_Exercise material_
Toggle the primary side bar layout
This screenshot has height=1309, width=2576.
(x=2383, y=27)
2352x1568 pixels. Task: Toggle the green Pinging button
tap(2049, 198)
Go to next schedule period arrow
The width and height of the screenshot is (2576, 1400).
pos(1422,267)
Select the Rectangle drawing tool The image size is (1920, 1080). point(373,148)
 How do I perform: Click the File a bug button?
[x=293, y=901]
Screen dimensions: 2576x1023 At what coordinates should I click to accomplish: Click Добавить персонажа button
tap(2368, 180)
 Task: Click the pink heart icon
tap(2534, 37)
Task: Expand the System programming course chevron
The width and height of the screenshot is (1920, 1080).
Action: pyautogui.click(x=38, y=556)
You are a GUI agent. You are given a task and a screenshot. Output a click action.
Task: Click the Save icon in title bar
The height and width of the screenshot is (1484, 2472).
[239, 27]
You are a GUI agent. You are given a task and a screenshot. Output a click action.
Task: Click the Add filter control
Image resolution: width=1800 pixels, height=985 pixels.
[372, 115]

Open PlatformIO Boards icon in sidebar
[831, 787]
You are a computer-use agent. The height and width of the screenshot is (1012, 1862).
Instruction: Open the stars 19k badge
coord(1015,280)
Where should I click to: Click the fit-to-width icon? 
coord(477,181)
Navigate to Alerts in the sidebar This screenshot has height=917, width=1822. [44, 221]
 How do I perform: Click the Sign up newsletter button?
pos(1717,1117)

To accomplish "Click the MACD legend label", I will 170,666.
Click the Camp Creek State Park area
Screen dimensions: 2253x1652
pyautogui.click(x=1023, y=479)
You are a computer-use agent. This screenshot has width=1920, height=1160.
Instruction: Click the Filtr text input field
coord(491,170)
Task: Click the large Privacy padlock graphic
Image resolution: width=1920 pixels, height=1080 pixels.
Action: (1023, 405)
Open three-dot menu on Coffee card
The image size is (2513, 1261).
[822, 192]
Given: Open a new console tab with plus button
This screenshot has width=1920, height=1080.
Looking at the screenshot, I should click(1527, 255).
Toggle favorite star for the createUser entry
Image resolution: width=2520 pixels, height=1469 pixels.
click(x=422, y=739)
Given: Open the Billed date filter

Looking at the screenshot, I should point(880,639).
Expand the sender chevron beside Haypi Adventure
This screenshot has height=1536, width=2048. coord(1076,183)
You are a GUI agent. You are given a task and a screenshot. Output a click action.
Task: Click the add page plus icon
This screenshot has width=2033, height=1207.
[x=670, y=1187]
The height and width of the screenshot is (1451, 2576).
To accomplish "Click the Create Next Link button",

_What you will do_
An exact copy of every entry is what is needed here.

_Exercise output_
Toggle the primary side bar layout
This screenshot has height=1309, width=2576.
(x=2383, y=27)
2352x1568 pixels. Task: Toggle the green Pinging button
tap(2049, 198)
Go to next schedule period arrow
The width and height of the screenshot is (2576, 1400).
pos(1422,267)
Select the Rectangle drawing tool The image size is (1920, 1080). point(373,148)
 How do I perform: Click the File a bug button?
[x=293, y=901]
Screen dimensions: 2576x1023 At what coordinates should I click to accomplish: Click Добавить персонажа button
tap(2368, 180)
 Task: Click the pink heart icon
tap(2534, 37)
Task: Expand the System programming course chevron
The width and height of the screenshot is (1920, 1080).
Action: pyautogui.click(x=38, y=556)
You are a GUI agent. You are given a task and a screenshot. Output a click action.
Task: Click the Save icon in title bar
The height and width of the screenshot is (1484, 2472).
[239, 27]
You are a GUI agent. You are given a task and a screenshot. Output a click action.
Task: Click the Add filter control
Image resolution: width=1800 pixels, height=985 pixels.
[372, 115]

Open PlatformIO Boards icon in sidebar
[831, 787]
You are a computer-use agent. The height and width of the screenshot is (1012, 1862).
Instruction: Open the stars 19k badge
coord(1015,280)
Where should I click to: Click the fit-to-width icon? 
coord(477,181)
Navigate to Alerts in the sidebar This screenshot has height=917, width=1822. [44, 221]
 How do I perform: Click the Sign up newsletter button?
pos(1717,1117)

To accomplish "Click the MACD legend label", I will 170,666.
Click the Camp Creek State Park area
Screen dimensions: 2253x1652
pyautogui.click(x=1023, y=479)
You are a computer-use agent. This screenshot has width=1920, height=1160.
Instruction: Click the Filtr text input field
coord(491,170)
Task: Click the large Privacy padlock graphic
Image resolution: width=1920 pixels, height=1080 pixels.
Action: (1023, 405)
Open three-dot menu on Coffee card
The image size is (2513, 1261).
[822, 192]
Given: Open a new console tab with plus button
This screenshot has width=1920, height=1080.
Looking at the screenshot, I should click(1527, 255).
Toggle favorite star for the createUser entry
Image resolution: width=2520 pixels, height=1469 pixels.
click(x=422, y=739)
Given: Open the Billed date filter

Looking at the screenshot, I should point(880,639).
Expand the sender chevron beside Haypi Adventure
This screenshot has height=1536, width=2048. coord(1076,183)
You are a GUI agent. You are given a task and a screenshot. Output a click action.
Task: Click the add page plus icon
This screenshot has width=2033, height=1207.
[x=670, y=1187]
The height and width of the screenshot is (1451, 2576).
To accomplish "Click the Create Next Link button",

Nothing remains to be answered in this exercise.